[Pixel coordinate grounding data]
=== Begin Enclosure ===

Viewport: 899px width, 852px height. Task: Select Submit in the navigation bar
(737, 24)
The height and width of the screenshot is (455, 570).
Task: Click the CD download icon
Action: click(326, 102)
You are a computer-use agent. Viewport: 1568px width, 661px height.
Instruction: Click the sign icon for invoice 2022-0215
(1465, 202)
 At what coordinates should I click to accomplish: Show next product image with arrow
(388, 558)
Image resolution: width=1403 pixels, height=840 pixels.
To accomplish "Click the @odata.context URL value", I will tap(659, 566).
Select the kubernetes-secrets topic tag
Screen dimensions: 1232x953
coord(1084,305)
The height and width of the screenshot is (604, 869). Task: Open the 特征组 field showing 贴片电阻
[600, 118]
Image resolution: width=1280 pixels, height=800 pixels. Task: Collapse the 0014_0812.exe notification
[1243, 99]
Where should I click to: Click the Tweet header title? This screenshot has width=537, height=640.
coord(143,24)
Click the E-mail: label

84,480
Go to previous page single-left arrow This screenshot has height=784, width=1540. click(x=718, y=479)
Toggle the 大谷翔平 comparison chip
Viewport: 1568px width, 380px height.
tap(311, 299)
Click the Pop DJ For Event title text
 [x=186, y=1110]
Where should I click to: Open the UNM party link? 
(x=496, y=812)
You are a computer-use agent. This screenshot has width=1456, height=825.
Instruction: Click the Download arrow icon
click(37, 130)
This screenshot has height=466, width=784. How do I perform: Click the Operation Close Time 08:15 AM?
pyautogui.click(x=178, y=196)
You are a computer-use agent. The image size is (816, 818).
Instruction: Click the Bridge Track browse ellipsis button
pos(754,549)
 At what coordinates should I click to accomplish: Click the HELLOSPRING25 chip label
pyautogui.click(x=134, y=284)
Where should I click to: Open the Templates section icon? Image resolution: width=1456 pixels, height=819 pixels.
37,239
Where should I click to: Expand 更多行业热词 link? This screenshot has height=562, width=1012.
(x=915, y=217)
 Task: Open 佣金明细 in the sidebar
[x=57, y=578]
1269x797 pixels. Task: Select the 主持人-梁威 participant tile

=== End Enclosure ===

**Exercise aim:** Your response should contain each line of the entries above that holds the string "agent".

**Response:**
You are a computer-use agent. Viewport: 1568px width, 661px height.
You are a computer-use agent. This screenshot has width=1456, height=825.
You are a computer-use agent. The image size is (816, 818).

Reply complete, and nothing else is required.